Un triste incident qui a depuis lors créé une psychose au sein des Eperviers. Le Togo perdra à l’issue, au moins deux de ses concitoyens en plus des blessés.

En effet, le sélectionneur-adjoint Abalo Amélété et le chargé de communication Stan O’cloo succomberont dans cette attaque tandis que le jeune gardien de but Obilalé Kodjovi voyait son rêve et sa passion périr car il ne retrouvera pas les pelouses à cause de ses blessures.

Cette attaque du bus des Eperviers va semer un trouble-fête au sein de l’équipe et dont les séquelles semblent être porté dans les cœurs jusqu’à ce jour.

Huit (08) ans après, aucun rapport officiel ni jugement mettant la lumière sur les faits n’est toujours pas disponible et les victimes abandonnés dans leurs handicaps attendent toujours un dédommagement de la part des organisateurs et de la CAF.

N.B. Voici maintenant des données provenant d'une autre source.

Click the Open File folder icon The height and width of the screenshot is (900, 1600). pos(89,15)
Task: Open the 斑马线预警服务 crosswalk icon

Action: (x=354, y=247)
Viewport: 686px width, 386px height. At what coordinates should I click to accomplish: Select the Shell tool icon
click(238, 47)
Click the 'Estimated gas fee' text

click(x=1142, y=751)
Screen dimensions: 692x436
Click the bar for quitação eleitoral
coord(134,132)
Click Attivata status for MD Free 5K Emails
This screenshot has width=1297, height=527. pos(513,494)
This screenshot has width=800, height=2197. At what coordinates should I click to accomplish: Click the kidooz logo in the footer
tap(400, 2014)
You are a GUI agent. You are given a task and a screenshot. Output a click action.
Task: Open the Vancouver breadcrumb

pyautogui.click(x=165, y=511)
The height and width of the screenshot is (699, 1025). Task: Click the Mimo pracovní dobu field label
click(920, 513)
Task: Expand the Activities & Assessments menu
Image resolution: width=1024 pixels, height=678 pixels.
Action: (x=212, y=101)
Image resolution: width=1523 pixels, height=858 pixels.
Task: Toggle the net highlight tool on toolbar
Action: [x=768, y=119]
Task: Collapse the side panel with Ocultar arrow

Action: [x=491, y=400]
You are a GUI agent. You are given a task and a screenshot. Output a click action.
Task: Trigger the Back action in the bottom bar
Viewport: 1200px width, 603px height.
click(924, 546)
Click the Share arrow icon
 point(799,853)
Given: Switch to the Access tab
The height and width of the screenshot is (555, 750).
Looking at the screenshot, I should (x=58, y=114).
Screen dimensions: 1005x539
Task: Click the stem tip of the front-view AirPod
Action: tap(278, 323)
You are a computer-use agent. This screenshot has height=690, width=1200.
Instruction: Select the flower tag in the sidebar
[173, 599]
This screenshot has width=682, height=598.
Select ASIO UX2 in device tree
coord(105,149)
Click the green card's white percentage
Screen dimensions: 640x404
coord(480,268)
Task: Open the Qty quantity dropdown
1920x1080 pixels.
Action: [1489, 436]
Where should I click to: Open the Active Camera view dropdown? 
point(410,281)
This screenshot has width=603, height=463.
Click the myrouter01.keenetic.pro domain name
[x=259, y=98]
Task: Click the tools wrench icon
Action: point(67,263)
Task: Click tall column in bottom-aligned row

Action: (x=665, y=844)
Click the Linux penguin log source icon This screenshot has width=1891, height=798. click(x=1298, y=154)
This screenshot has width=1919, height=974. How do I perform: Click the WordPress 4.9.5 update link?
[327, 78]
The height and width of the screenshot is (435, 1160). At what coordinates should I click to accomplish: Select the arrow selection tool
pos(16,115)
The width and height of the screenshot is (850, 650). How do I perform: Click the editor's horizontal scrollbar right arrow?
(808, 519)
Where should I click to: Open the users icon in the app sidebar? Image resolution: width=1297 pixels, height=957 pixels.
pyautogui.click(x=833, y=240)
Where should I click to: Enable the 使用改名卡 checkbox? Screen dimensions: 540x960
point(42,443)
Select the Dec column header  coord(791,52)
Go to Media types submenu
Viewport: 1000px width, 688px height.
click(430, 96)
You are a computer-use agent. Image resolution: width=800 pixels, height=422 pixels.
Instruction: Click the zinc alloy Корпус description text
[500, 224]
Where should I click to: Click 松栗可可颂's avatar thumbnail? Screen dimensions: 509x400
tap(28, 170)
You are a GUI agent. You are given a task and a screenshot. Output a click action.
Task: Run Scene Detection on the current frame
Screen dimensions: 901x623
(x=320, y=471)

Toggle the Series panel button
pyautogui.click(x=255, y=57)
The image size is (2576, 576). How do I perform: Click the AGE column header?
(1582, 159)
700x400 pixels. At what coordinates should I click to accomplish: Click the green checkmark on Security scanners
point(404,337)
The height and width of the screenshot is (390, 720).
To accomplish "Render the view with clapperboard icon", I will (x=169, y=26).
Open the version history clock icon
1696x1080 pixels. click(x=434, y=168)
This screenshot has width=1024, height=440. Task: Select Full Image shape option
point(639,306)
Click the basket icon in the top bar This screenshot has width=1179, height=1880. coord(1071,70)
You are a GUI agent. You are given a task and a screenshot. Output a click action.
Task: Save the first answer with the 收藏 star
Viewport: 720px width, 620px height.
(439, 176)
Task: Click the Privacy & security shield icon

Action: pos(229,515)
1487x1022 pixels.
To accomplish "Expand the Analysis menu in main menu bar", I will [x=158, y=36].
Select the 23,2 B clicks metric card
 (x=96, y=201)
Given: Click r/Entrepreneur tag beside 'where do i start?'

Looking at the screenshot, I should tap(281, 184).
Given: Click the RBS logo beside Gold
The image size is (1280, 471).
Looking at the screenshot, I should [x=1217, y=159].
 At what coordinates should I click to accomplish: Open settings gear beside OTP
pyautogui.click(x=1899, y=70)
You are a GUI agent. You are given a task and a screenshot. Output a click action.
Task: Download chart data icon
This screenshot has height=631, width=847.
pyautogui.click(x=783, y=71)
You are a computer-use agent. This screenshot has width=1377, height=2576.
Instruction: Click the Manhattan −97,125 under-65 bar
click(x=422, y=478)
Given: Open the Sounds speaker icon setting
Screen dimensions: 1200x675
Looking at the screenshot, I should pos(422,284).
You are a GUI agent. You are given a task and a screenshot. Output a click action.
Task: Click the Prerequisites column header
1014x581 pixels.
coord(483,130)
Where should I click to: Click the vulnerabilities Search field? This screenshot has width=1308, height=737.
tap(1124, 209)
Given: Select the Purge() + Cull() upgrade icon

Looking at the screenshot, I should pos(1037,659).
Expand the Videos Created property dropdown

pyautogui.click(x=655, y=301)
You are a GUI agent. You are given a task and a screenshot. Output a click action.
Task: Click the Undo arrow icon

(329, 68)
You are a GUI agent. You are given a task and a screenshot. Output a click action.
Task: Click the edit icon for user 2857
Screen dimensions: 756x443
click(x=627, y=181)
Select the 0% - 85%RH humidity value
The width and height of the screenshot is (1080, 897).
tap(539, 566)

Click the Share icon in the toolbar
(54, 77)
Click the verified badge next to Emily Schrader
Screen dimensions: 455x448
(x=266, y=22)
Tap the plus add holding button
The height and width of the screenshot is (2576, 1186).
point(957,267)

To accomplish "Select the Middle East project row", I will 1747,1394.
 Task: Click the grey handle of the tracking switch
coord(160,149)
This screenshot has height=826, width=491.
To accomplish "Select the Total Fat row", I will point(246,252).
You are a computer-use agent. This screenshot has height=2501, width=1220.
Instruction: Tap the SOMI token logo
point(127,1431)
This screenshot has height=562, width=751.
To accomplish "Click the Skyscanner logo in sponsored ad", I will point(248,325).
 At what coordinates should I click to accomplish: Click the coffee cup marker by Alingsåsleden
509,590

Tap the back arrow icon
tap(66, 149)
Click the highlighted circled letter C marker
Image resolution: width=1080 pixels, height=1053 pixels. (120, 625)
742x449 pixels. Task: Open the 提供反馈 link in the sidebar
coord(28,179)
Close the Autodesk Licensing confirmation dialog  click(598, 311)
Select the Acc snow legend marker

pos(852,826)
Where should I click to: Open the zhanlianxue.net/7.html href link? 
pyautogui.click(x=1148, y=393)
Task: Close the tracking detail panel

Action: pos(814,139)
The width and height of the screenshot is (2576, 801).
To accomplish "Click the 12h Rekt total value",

Le gouvernement togolais aussi est resté muette sur l’affaire malgré que cette attaque soit imputée en partie à une mauvaise organisation de la participation du Togo.

Le drame pourrait être évité si le Togo avait effectué le voyage par voie aérien comme le recommande la CAF.

Vivement qu’en ce jour, s’éveillent les consciences pour que les responsabilités soient situés et que les victimes soit pris en charge.